======== Bloc de texte ========
J’ai récemment publié un très long billet sur la scène du café à Montréal. Sans doûte à cause de sa longueur, ce billet ne semble pas avoir les effets escomptés. J’ai donc décidé de republier ce billet, section par section. Ce billet est la dernière section de ce long billet. Il consiste en une espèce de résumé de la situation actuelle de la scène montréalaise du café, avec un regard porté vers son avenir. Vous pouvez consulter l’introduction qui contient des liens aux autres sections et ainsi avoir un contexte plus large.

À mon humble avis, l’arrivée de la Troisième vague à Montréal nous permet maintenant d’explorer le café dans toute sa splendeur. En quelque sorte, c’était la pièce qui manquait au casse-tête.
======== Documents sources ========
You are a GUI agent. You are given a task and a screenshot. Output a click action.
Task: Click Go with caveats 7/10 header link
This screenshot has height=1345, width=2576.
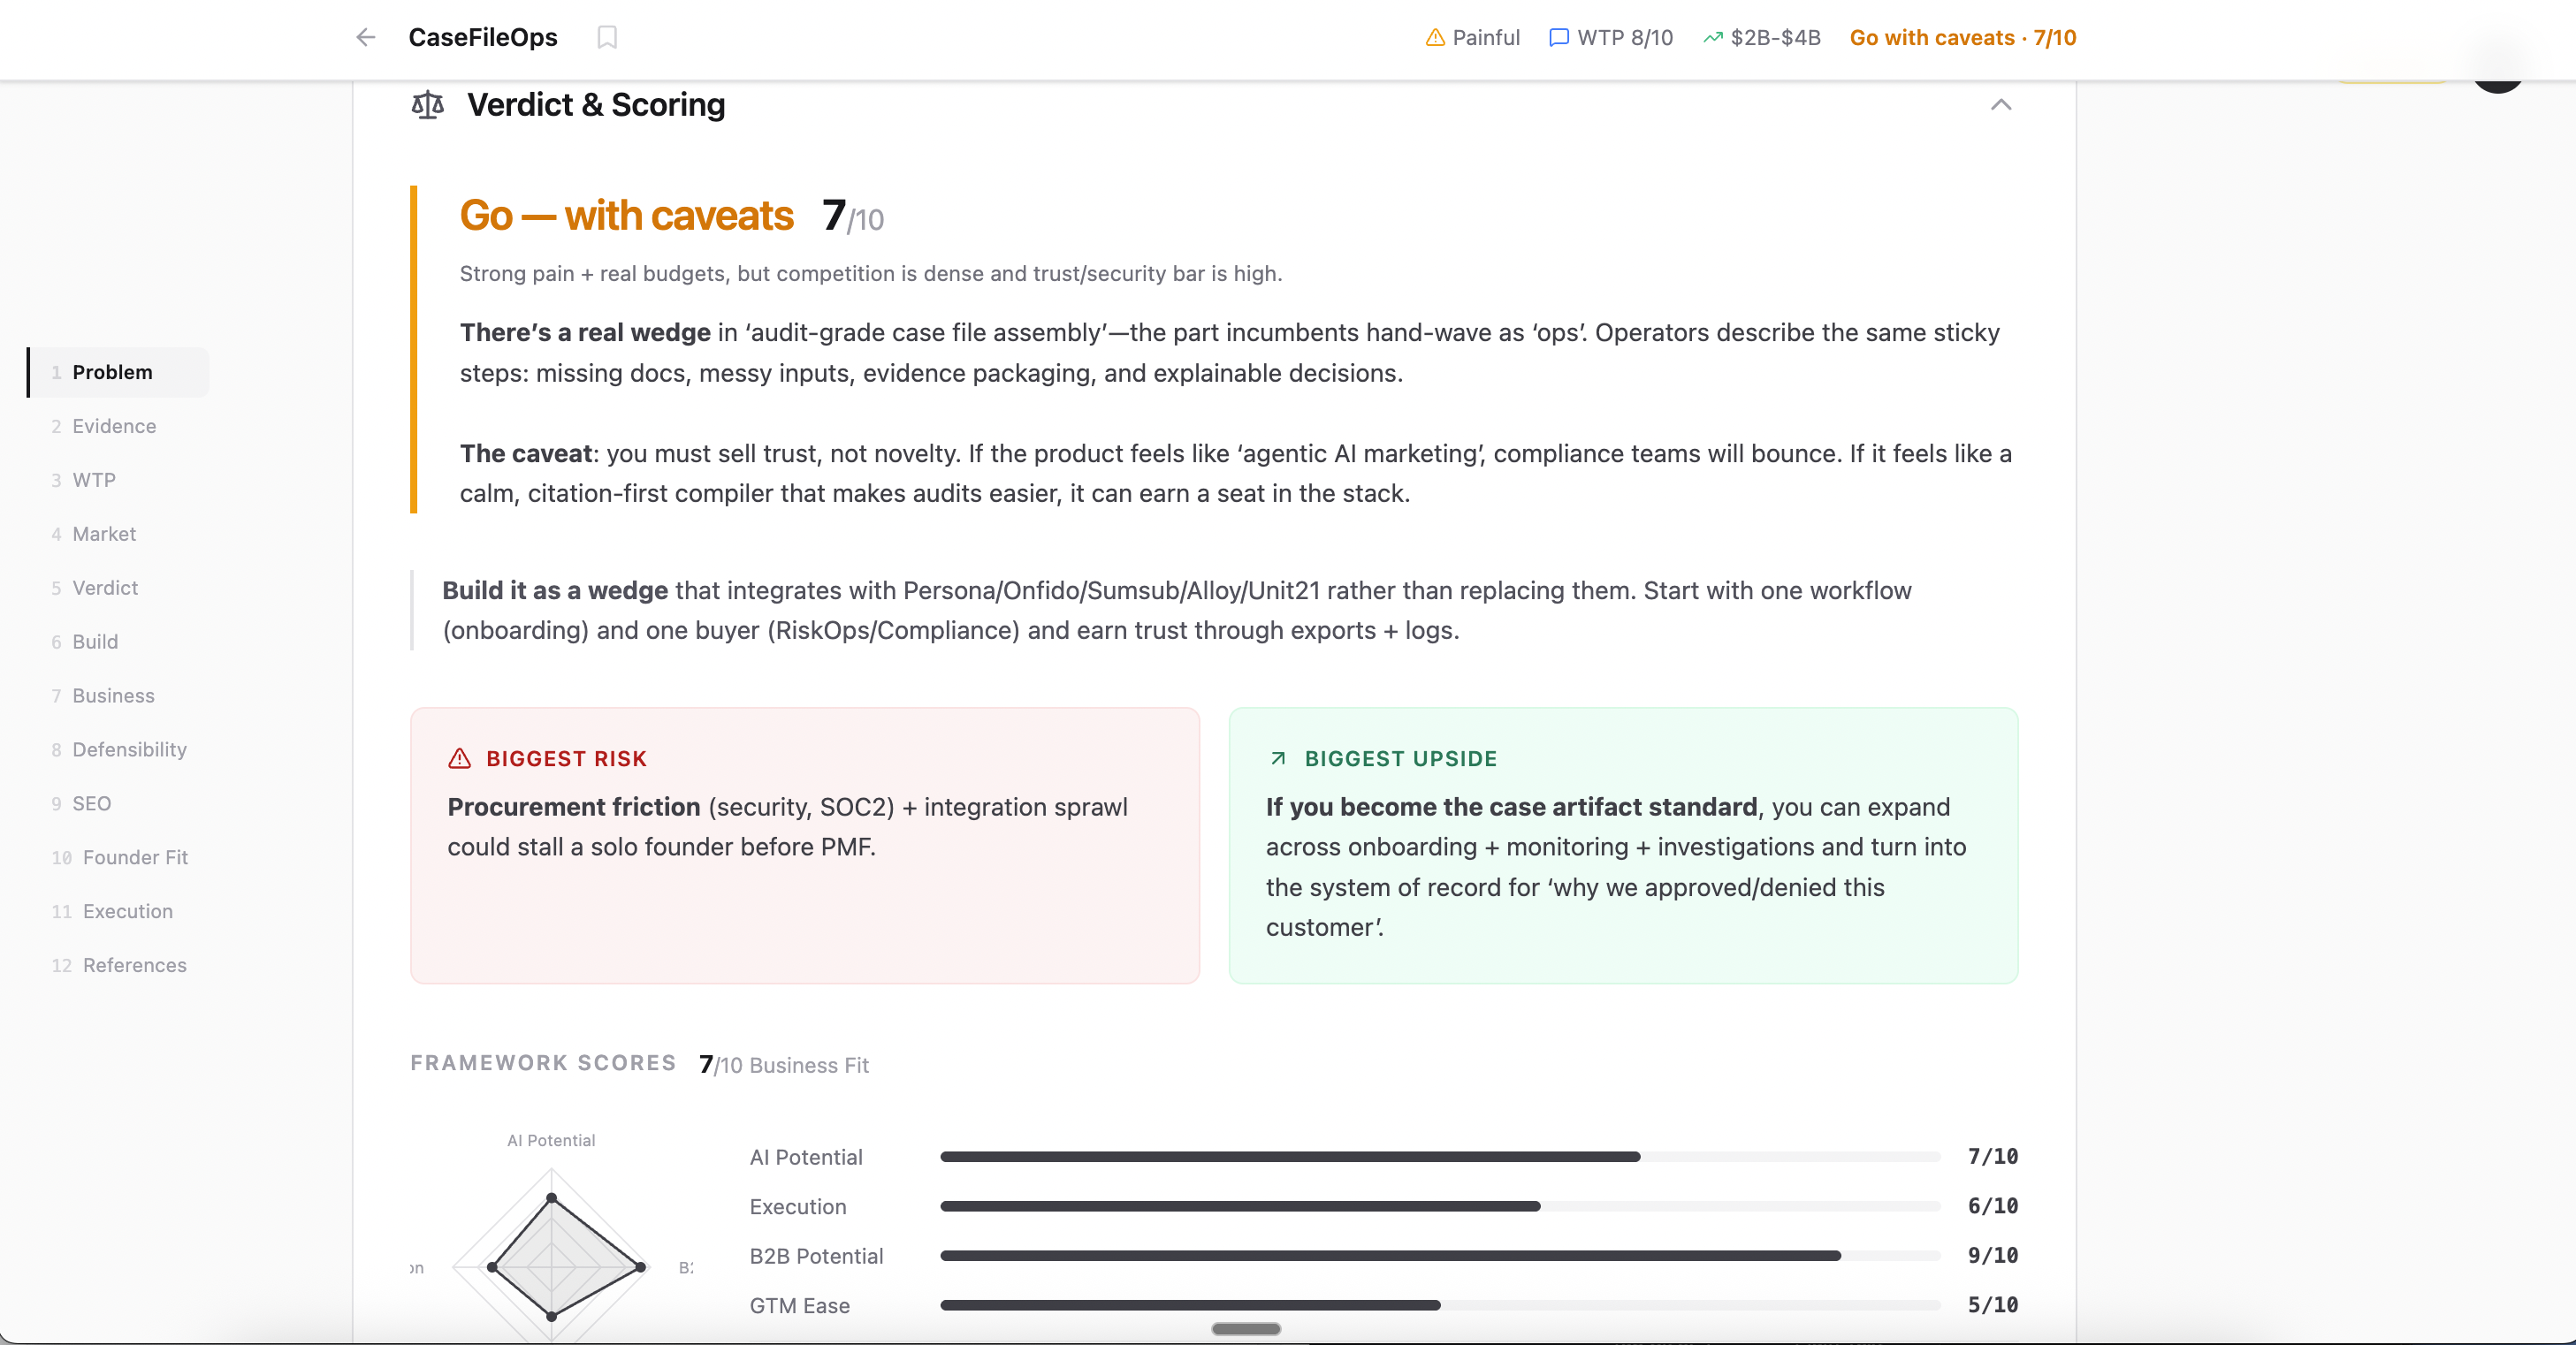point(1962,37)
========
▸ Objectifs:
[1] D'après le billet sur la scène du café à Montréal, qu'est-ce qui permet maintenant d'explorer le café dans toute sa splendeur ?
[2] Recopiez mot pour mot le passage du billet sur le café à Montréal qui commence par « À mon humble » et se termine par « manquait au casse-tête. ».
[3] Reprenez l'écriture du billet sur la scène montréalaise du café là où il s'arrête.

▸ Réponses:
[1] L'arrivée de la Troisième vague à Montréal.

[2]
À mon humble avis, l’arrivée de la Troisième vague à Montréal nous permet maintenant d’explorer le café dans toute sa splendeur. En quelque sorte, c’était la pièce qui manquait au casse-tête.

[3]
Dans mon précédent billet, j’ai omis de comparer le café à l’italienne au café à la québécoise (outre l’importance de l’allongé). C’est en partie parce que les différences sont un peu difficile à expliquer. Mais disons qu’il y a une certaine diversité de saveurs, à travers la dimension «à la québécoise» de la scène montréalaise du café. Malgré certains points communs, les divers cafés de Montréalais n’ont jamais été d’une très grande homogénéité, au niveau du goût. Les ressemblances venaient surtout de l’utilisation des quelques maisons de torréfaction locales plutôt que d’une unité conceptuelle sur la façon de faire le café. D’ailleurs, j’ai souvent perçu qu’il y avait eu une baisse de diversité dans les goûts proposés par différents cafés montréalais au cours des quinze dernières années, et je considère ce processus de quasi-standardisation (qui n’a jamais été menée à terme) comme un aspect néfaste de cette période dans l’histoire du café à Montréal. Les nouveaux développements de la scène montréalaise du café me donne espoir que la diversité de cette scène grandit de nouveau après cette période de «consolidation».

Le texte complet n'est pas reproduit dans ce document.